Arrange every line of the entries below as a numbered list, omitting blank lines and leaving out the pictures.

□ □ □ □ □ □ □

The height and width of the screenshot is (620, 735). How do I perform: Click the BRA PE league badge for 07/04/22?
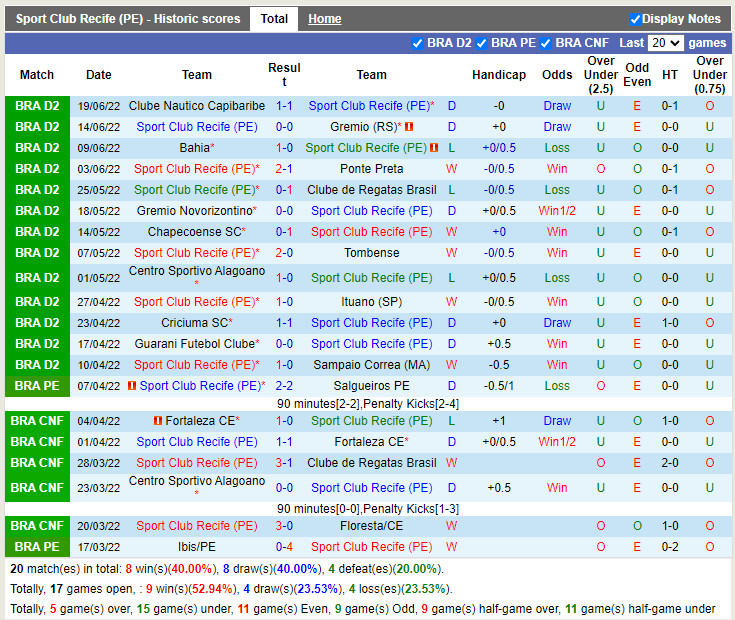click(37, 386)
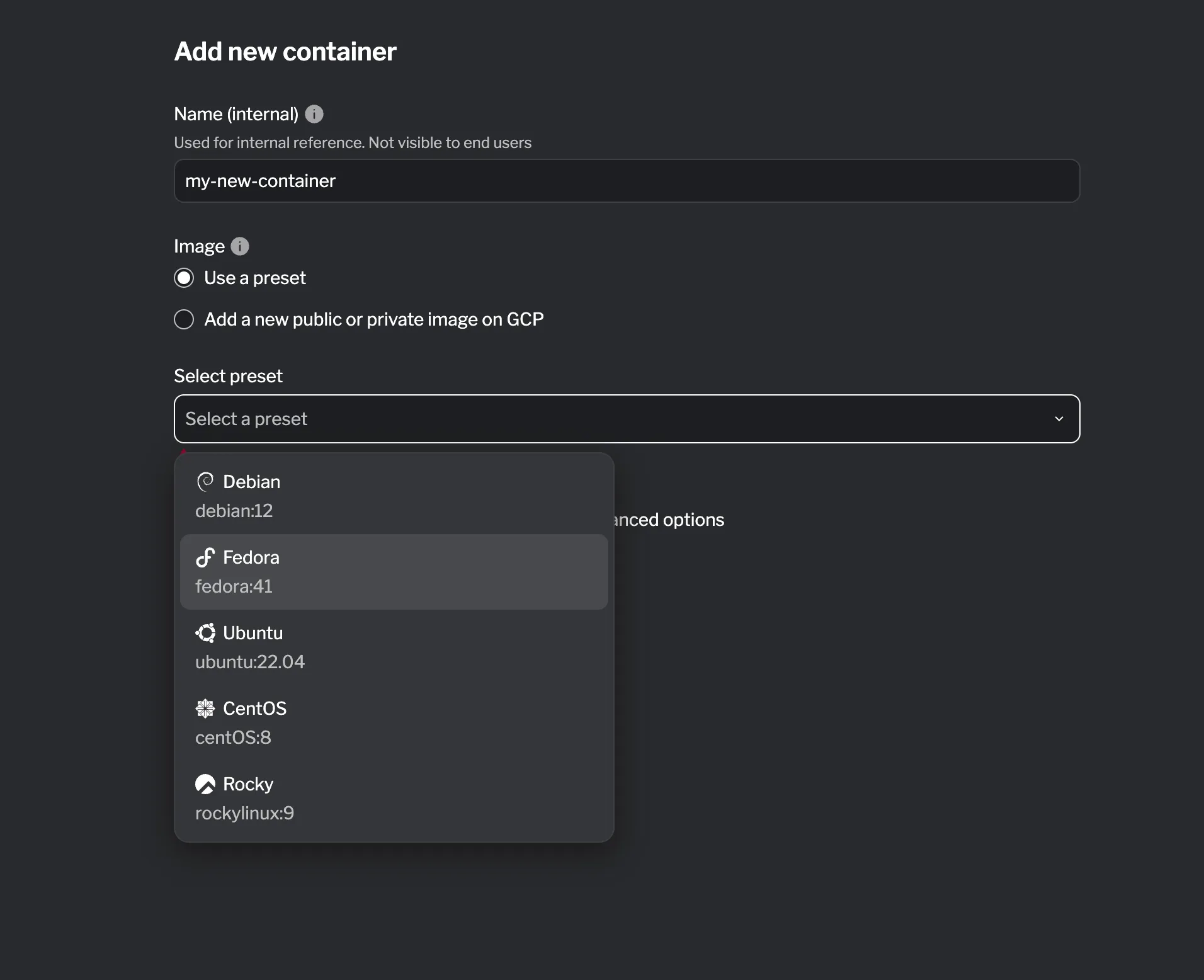The width and height of the screenshot is (1204, 980).
Task: Click the CentOS logo icon
Action: pyautogui.click(x=205, y=709)
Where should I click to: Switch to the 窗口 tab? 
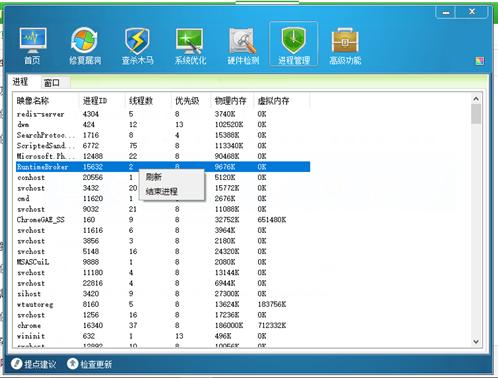[x=52, y=83]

□ □ □ □ □ □ □

Exercise response>
1. The height and width of the screenshot is (620, 735). How do I perform: Click the BRA PE league badge for 07/04/22?
2. click(37, 386)
3. The width and height of the screenshot is (1204, 980).
4. Task: Click the CentOS logo icon
5. Action: pyautogui.click(x=205, y=709)
6. Where should I click to: Switch to the 窗口 tab? 
7. [x=52, y=83]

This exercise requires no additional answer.